Allowed characters and significance of character case is determined but the alphabet specified at time of parsing. For example, the alphabets.DNA supports the characters listed below, and case is ignored (all characters are turned into upper-case).

Ambiguity characters in DNA sequences are processed by several functions. The IUPAC nomenclature is followed, as described below:

Code	Meaning	Complement
`A`	`A`	`T`
`C`	`C`	`G`
`G`	`G`	`C`
`T`	`T`	`A`
`M`	`A` or `C`	`K`
`R`	`A` or `G`	`Y`
`W`	`A` or `T`	`W`
`S`	`C` or `G`	`S`
`Y`	`C` or `T`	`R`
`K`	`G` or `T`	`M`
`V`	`A`, `C`, or `G`	`B`
`H`	`A`, `C`, or `T`	`D`
`D`	`A`, `G`, or `T`	`H`
`B`	`C`, `G`, or `T`	`V`
`N`	`G`, `A`, `T`, or `C`	`N`
`-`	alignment gap	`-`
`?`	`G`, `A`, `T`, `C`, or alignment gap	`?`

Positions with ? are supposed to be non-characterized, so it is unknown whether they have a valid base or an alignment gap.
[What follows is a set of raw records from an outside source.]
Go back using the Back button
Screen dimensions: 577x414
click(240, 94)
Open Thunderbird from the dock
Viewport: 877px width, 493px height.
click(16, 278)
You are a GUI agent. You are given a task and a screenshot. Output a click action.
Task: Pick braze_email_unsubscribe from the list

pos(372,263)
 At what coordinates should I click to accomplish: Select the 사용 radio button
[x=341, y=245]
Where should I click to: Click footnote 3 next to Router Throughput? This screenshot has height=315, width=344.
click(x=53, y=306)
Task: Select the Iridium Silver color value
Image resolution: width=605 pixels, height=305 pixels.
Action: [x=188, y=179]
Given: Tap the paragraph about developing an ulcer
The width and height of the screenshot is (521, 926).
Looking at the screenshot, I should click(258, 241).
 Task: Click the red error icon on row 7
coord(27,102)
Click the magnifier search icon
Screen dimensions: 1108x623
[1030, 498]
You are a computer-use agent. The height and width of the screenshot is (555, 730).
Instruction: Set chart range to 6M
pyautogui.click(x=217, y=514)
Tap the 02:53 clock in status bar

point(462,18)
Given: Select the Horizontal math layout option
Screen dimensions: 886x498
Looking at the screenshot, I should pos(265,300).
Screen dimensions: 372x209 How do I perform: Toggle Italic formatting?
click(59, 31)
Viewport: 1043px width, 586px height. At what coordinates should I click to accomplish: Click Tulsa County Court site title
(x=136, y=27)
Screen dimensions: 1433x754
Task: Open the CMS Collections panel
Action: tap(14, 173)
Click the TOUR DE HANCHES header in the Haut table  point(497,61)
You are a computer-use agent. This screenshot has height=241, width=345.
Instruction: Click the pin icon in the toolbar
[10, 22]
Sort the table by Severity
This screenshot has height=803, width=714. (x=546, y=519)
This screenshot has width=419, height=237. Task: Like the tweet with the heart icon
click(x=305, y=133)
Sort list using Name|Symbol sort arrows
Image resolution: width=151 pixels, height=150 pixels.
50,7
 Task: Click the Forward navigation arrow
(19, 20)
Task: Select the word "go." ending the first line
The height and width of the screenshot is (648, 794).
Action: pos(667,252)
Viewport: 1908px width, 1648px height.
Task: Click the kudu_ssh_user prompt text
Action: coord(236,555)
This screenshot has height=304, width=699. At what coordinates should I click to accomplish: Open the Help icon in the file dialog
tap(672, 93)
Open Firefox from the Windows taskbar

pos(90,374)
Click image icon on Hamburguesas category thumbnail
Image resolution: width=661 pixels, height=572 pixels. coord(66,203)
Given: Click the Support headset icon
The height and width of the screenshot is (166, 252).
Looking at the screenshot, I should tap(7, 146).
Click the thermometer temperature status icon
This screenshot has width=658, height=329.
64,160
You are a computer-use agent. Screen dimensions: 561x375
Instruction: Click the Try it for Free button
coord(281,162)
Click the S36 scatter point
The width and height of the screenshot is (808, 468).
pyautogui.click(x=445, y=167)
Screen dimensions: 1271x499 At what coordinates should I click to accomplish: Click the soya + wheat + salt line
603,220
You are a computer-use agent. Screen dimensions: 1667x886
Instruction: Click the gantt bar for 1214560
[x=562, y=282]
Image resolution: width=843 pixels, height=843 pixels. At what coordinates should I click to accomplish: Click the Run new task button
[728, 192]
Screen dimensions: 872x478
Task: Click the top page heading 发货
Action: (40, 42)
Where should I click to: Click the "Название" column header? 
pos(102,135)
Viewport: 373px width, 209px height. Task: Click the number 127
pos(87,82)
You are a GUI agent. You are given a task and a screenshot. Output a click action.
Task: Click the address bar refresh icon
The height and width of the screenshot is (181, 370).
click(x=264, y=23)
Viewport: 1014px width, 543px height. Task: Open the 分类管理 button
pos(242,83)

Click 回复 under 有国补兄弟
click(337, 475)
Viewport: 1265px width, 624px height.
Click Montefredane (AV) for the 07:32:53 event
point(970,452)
egglib.io.to_ms(aln, outfile, positions=None, alphabet=None, as_codes=False, converter=None, spacer='auto', header='//\n')[source]¶

Export data in the ms program format. The program is described in Hudson (2002 [Bioinformatics 18: 337-338]). The format is as follows:

One header line with two slashes (can be extended/replaced).
One line with the number of sites
One line with the positions, only if the number of sites is larger than zero.
The matrix of genotypes (one line per sample), only if the number of sites is larger than zero.
One empty line.

ms generates binary data (0/1). This function may export any integer values depending on the data contained in the input object.

Parameters:

data – Align instance.
outfile – where to write data. This argument can be (i) a file (or file-like) object open for writing, (ii) the name of a file (which will be created) as a string, or (iii) None (in which case the resulting string will be returned).
positions – list of site positions, with length matching the alignment length. Positions are required to be in the [0,1] range but the order is not checked. By default (if the argument value is None), sites are supposed to be evenly spread over the [0,1] interval.
alphabet – an Alphabet instance to use instead of the alphabet attached to the input alignment. When using this argument, alleles are transformed using the alphabet provided as argument using a direct mapping of the input alignment alphabet to the provided alphabet.
as_codes – use the internal alphabet codes for exporting. Useful if a non-int alphabet is used. Ignored if converter is used. Not allowed if alphabet is used.
converter – a user-provided function generating the appropriate allelic value based on an input alphabet code. The simple inline example below shows how to convert any missing data to 0 and shift all valid alleles of one unit: converter=lambda x: 0 if x<0 else x+1.
spacer – insert a space between all genotypes (to separate each locus/site). By default, all genotypes are concatenated as in the standard ms format. In this case, it is required that all allelic values (or codes if as_codes is specified) are >=0 and <10. By default ("auto"), the spacer is automatically inserted if the alphabet defines alleles or codes outside the [0, 9] range, or if converter is specified.
header – string to print instead of the two slashes line. Must contain the final new line.

Returns:

A ms-formatted string if outfile is None, otherwise None.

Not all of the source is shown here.